I saw you over on Hippie Girl's website too, I think! It is a small blog world, and it is really nice to connect with someone so close by. I find it very encouraging when that happens!

I hadn't thought of the Unitarian Church in that context, probably because I know so little about them. I will check out their website because it would be nice to see what it is they are unifying in their beliefs.

Ooo, I just love the Earth's General Store. I try and get there every few months to look through their book and magazine collection, and to just soak in the atmosphere. And to replenish my stocks of natural toothpaste, moisturizer, shampoo and the like. If I'm lucky I make the trek down to the Organic Roots cafe for some lunch...mmmmm.

Theresa said...

Also, I agree with you completely about the issue of greed. I think part of the problem is that people don't know just how greedy they are.

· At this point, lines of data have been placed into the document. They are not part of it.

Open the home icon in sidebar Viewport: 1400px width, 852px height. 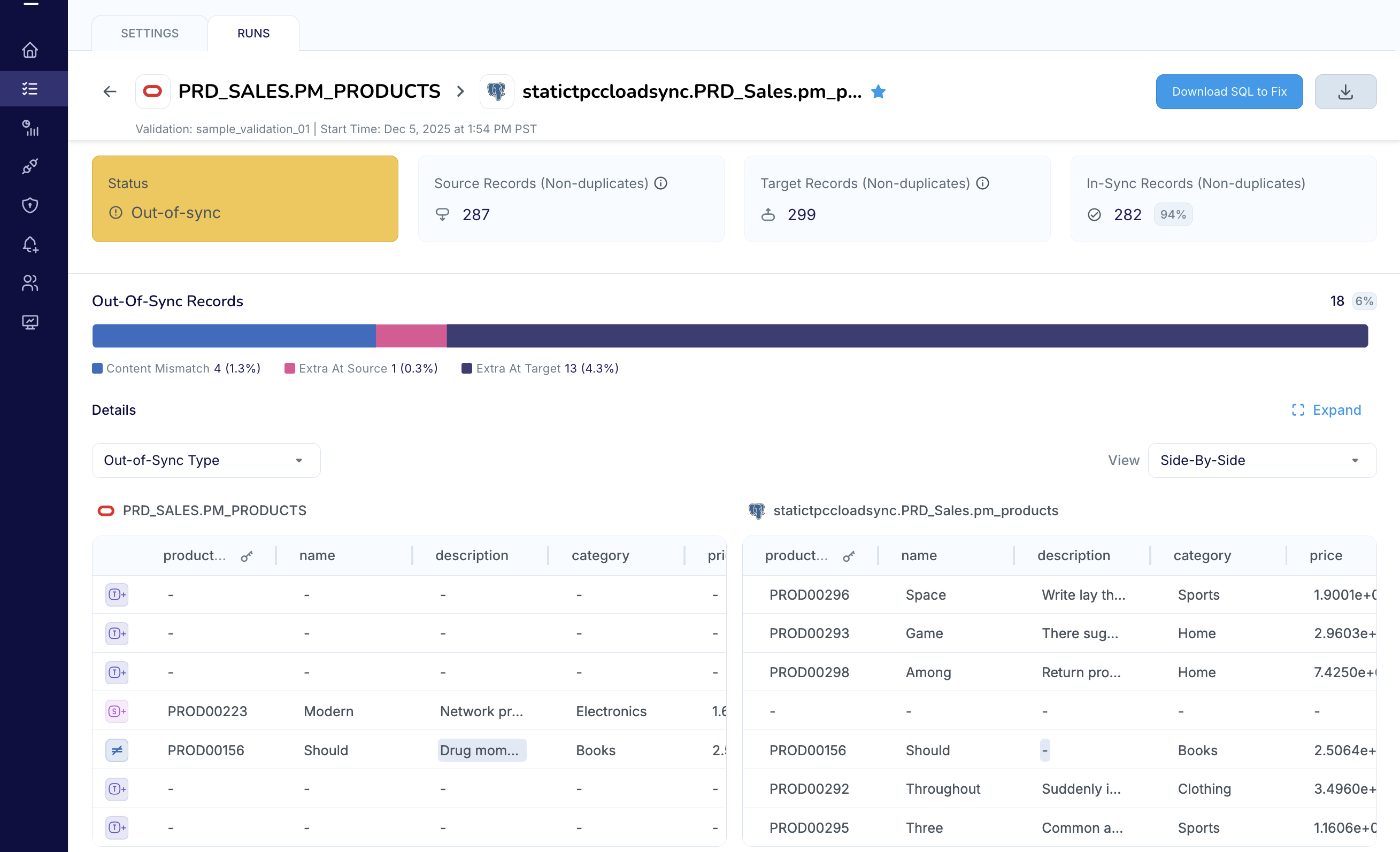tap(30, 50)
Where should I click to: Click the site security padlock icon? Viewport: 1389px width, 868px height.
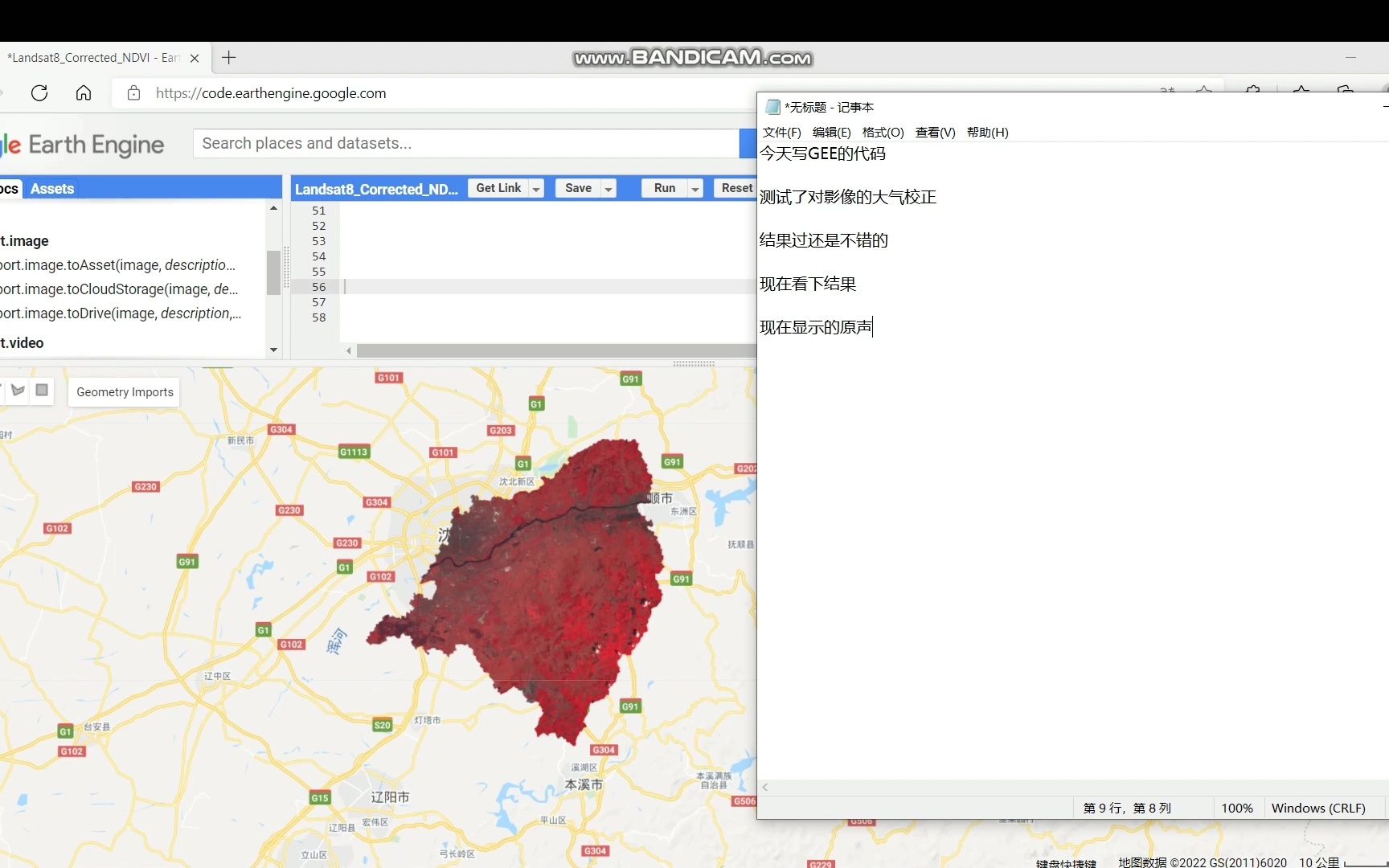coord(133,92)
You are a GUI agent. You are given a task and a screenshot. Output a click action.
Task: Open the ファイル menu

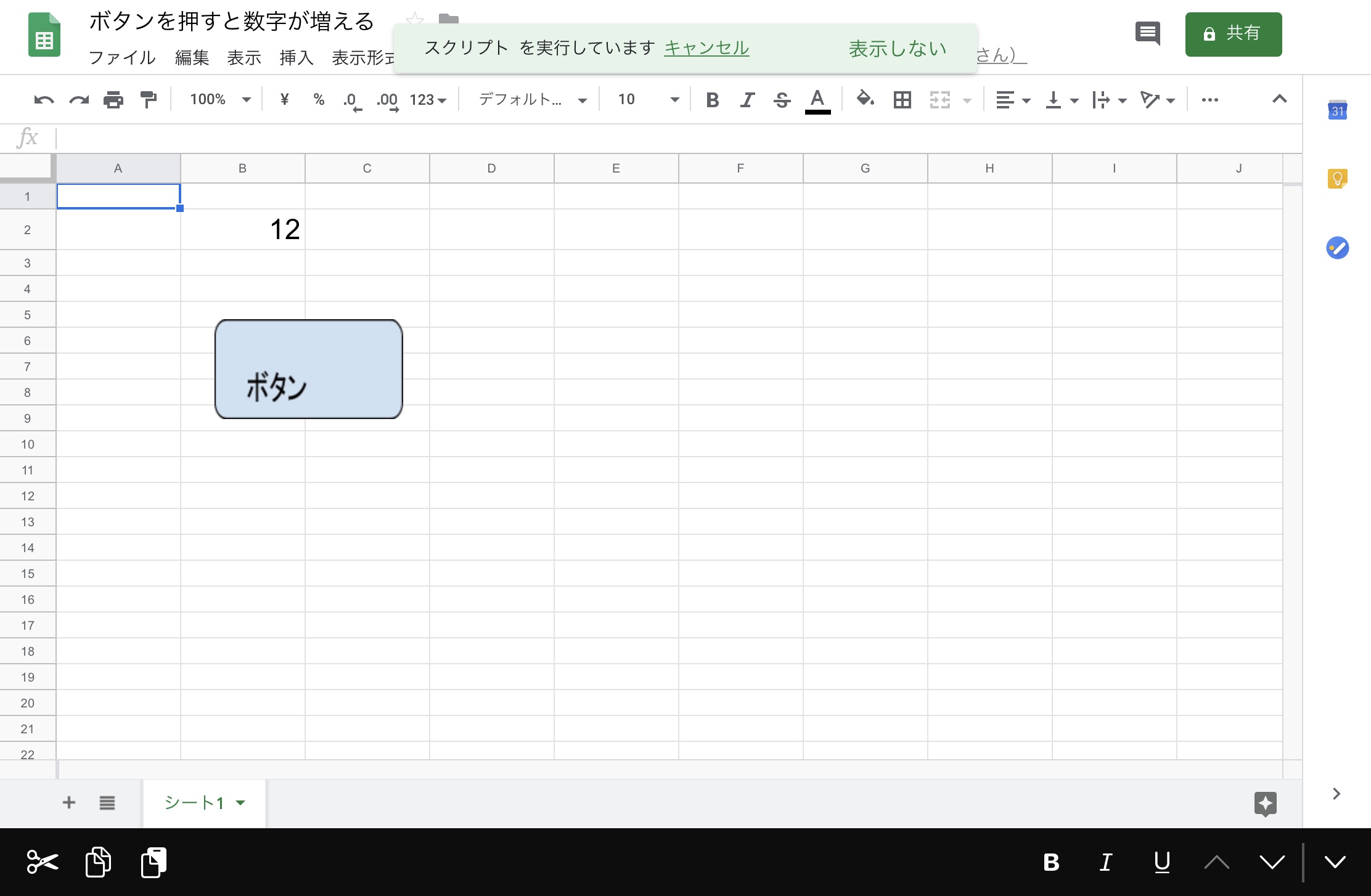pyautogui.click(x=122, y=58)
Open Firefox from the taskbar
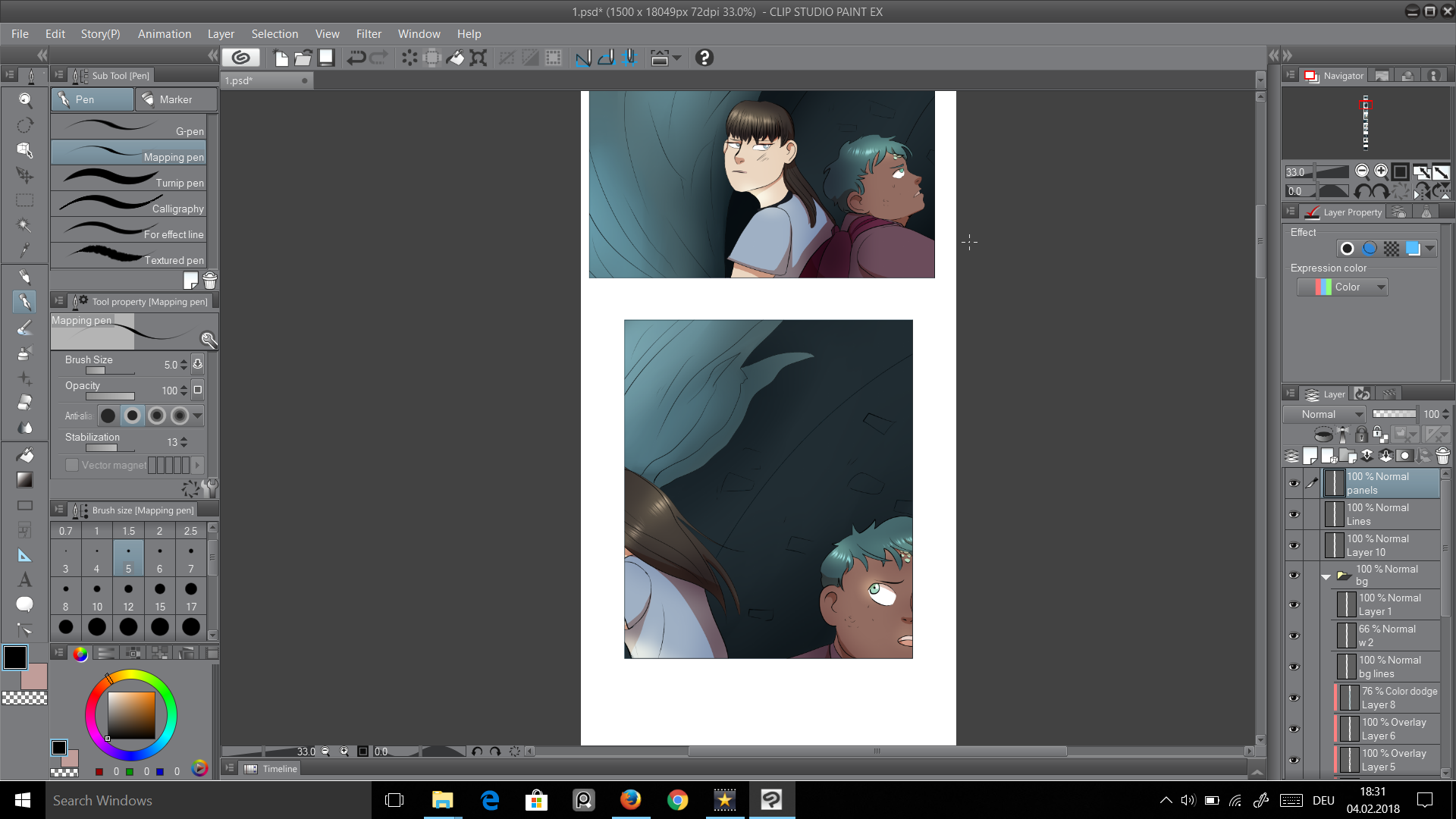 pyautogui.click(x=630, y=800)
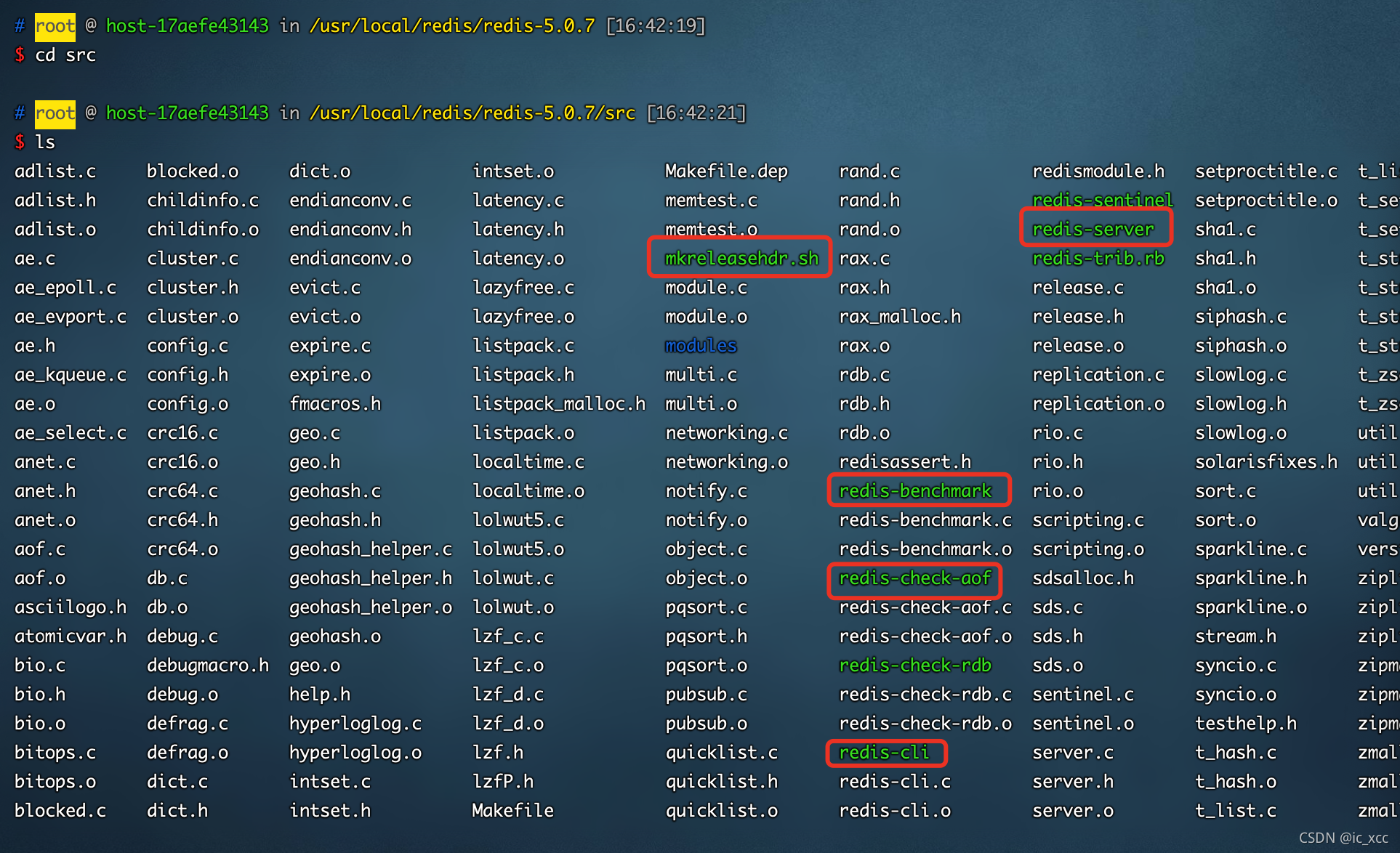Click the redis-cli executable filename

coord(884,753)
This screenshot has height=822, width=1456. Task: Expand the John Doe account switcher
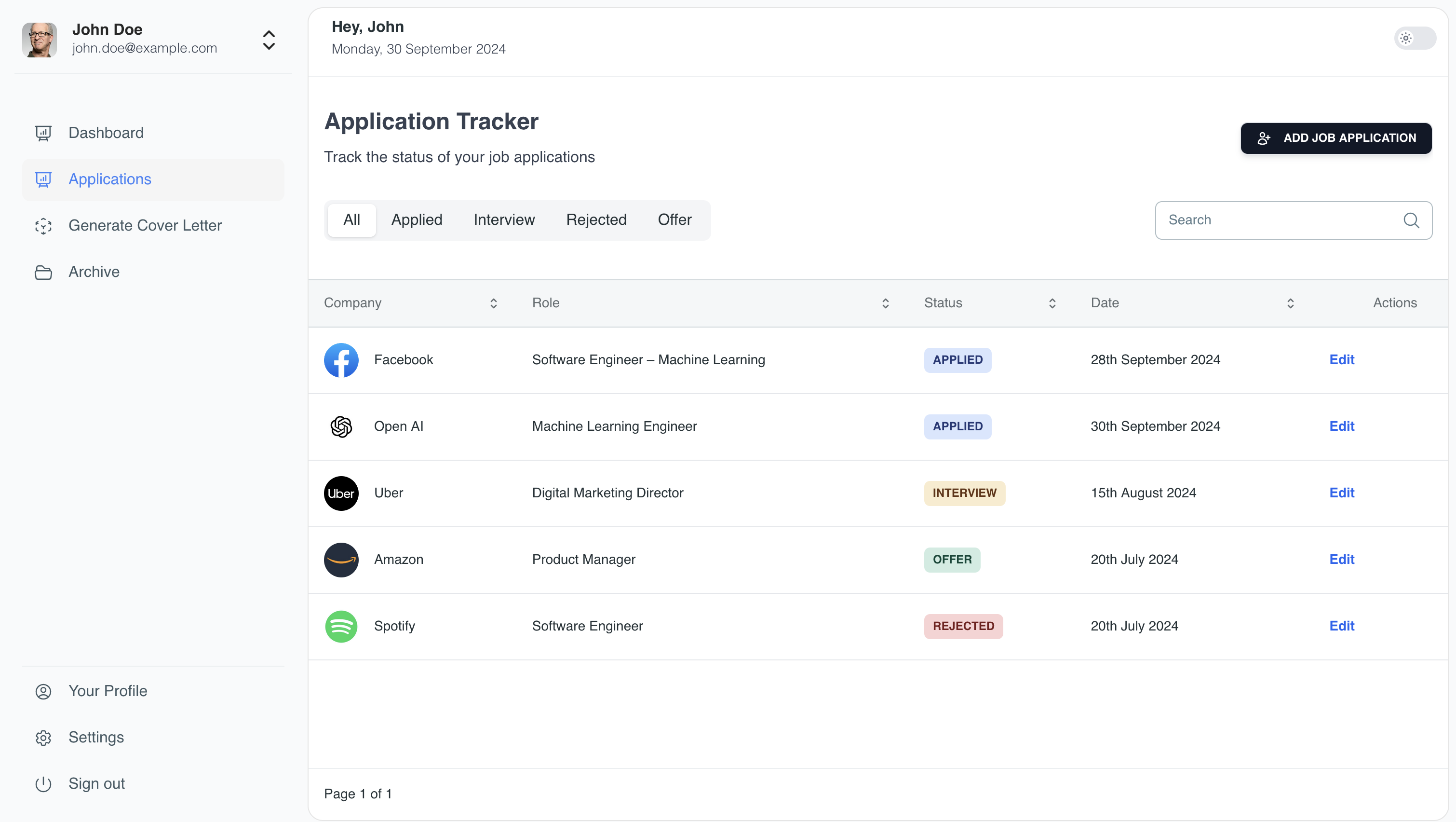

I know I didn't. I really didn't see my purchases of clothes, soap, lamps, even grocery store food as having an impact on anyone but me. Until it clicked in my head that what I do/eat/buy is connected to the lives of everyone/thing else, it really didn't seem like I was being greedy and using more than my fair share of things. But frankly it would be a great improvement in the state of the world if people just stopped doing the obviously greedy things, like buying new things just for the sake of having new things.

I am reading the Affluenza book in preparation for Crunchy Chicken's book club, and it does a really good job of outlining the all-pervasive consequences of greed.